Line by line, copy the records below exactly.

################

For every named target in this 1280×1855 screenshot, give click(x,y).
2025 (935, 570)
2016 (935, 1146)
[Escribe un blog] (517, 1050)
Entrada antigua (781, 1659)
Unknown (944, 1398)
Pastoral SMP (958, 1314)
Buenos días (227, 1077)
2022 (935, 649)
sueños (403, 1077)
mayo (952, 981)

################

OUTPUT OF THE EXERCISE:
For every named target in this 1280×1855 screenshot, give click(x,y).
2025 (935, 570)
2016 (935, 1146)
[Escribe un blog] (517, 1050)
Entrada antigua (781, 1659)
Unknown (944, 1398)
Pastoral SMP (958, 1314)
Buenos días (227, 1077)
2022 (935, 649)
sueños (403, 1077)
mayo (952, 981)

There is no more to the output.